Hammett, hardboiled

Dashiell Hammett, the man most responsible for the rise of hardboiled detective fiction, would have been 116 today.

The litany of his best work is quite impressive, indeed: The Maltese Falcon, The Thin Man, The Glass Key, Red Harvest, and many dozens of short stories. Though his most famous creations are Sam Spade and Nick and Nora Charles (having Humprey Bogart, William Powell, and Myrna Loy bring those characters to life on the silver screen no doubt has something to do with that), the protagonist Hammett, himself once a Pinkerton Detective, turned to most frequently was The Continental Op, a short, pudgy middle-aged detective for the Continental Detective Agency.

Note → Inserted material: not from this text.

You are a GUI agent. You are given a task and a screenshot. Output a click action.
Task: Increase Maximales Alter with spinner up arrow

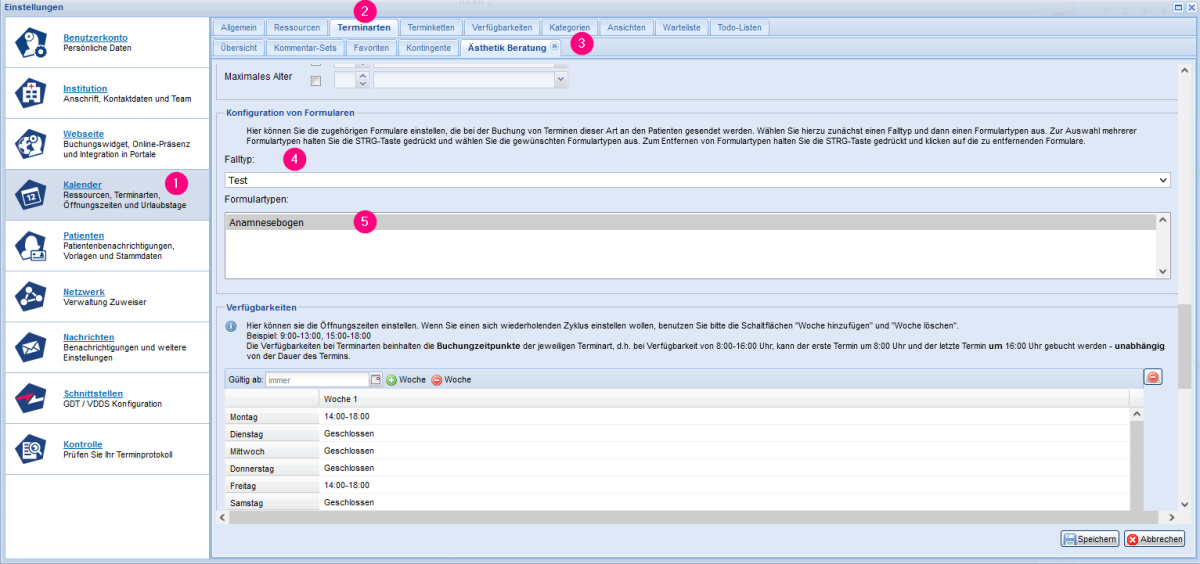(362, 75)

We’re unapologetic Raymond Chandler fans here at Cladrite Radio — for our money, he’s king of the hardboiled hill — but we think Hammett is aces, too, and we certainly agree that he played a vital role in legitimizing what was then a new genre of detective fiction. Hammett may not have invented hardboiled mysteries, but he opened the door for the literary world to give detective fiction its due and he was a huge influence on so many writers that followed him — Chandler and Ross Macdonald chief among them. As Chandler wrote in his essay on the art of the mystery, The Simple Art of Murder, Hammett “gave murder back to the kind of people that commit it for reasons, not just to provide a corpse.”

If you’ve never read Hammett, you have many options as to where you might begin. You could start with some of the Continental Op stories or perhaps our favorite of Hammett’s novels, The Maltese Falcon. Whichever you choose, you’re sure to be left wanting more when you’ve turned the last page. Hammett’s is a habit-forming oeuvre.